Today, Martin Luther King Jr. Day is the only federal holiday designated as a day of service to encourage all Americans to volunteer and improve their communities, according to the National Museum of African American History and Culture. In observance of the national holiday, schools, government agencies, businesses and banks are closed each year on the third Monday in January.
Dr. Martin Luther King Jr. was a pastor and civil rights leader who dedicated his life to achieving racial equality — a goal he said was inseparable from alleviating poverty for all. King helped organize peaceful rallies and boycotts to influence social change. King’s example of improving community and his insistence on nonviolence in this effort continue to influence many activists pursuing the actualization of civil rights and social change today.

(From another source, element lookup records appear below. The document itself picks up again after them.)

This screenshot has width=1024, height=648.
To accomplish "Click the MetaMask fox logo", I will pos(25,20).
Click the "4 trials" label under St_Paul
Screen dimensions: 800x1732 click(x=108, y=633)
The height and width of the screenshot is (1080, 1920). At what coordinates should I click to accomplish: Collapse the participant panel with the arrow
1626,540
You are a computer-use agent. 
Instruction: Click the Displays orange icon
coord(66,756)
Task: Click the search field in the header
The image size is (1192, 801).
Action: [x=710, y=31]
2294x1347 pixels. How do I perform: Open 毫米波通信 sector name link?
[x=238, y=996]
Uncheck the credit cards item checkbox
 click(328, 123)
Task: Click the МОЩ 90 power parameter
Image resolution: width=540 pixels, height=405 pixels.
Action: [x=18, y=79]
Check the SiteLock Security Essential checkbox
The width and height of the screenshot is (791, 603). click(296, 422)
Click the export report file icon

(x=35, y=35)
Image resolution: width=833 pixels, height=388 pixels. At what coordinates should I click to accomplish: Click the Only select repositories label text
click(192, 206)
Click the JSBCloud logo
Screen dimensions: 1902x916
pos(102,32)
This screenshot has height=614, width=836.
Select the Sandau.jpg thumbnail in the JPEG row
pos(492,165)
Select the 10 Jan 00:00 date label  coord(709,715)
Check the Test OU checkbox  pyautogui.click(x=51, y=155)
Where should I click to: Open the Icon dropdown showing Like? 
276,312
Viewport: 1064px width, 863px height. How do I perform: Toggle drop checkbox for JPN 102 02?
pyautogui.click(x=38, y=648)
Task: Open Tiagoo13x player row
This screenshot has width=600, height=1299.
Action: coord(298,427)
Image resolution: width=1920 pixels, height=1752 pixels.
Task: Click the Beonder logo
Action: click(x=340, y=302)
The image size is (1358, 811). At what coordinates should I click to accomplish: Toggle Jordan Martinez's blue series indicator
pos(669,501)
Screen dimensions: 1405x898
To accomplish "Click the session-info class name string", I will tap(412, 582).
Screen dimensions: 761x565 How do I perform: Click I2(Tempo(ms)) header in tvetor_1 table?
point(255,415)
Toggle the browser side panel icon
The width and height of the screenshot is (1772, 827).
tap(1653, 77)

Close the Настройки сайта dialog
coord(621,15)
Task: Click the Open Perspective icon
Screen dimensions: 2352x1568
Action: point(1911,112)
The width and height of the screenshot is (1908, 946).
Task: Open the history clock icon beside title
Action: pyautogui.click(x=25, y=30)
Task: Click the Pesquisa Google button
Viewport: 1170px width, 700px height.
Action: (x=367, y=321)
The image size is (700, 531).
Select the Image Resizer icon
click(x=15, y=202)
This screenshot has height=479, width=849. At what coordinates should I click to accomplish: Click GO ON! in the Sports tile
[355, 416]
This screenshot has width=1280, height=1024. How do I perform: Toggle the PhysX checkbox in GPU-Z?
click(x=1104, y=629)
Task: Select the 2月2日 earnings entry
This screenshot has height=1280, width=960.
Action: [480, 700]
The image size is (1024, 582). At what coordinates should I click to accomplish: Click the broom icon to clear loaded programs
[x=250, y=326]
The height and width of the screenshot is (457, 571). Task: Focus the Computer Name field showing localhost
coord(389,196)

In his now famous “Letter From a Birmingham Jail,” Dr. King writes: “In any nonviolent campaign there are four basic steps: 1) collection of the facts to determine whether injustices exist; 2) negotiation; 3) self purification; and 4) direct action.” Dr. King and his fellow activists conducted workshops, training people how to incorporate this into community action. Dr. King wrote, “[W]e repeatedly asked ourselves: ‘Are you able to accept blows without retaliating?’ ‘Are you able to endure the ordeal of jail?’” Following these workshops, they conducted their nonviolent social protests: sit-ins at lunch counters, kneel-ins of African Americans at white churches, and other forms of social protest. Dr. King’s message was consistently a balance between indignation and a calling to greater love.
He was awarded the Nobel Peace Prize for this work in 1964, and assassinated 4 years later on April 4, 1968. He was 39 years old. He would have turned 93 on January 15th this year. One of Dr. King’s most famous quotes is “Life’s most persistent and urgent question is, ‘What are you doing for others?’”.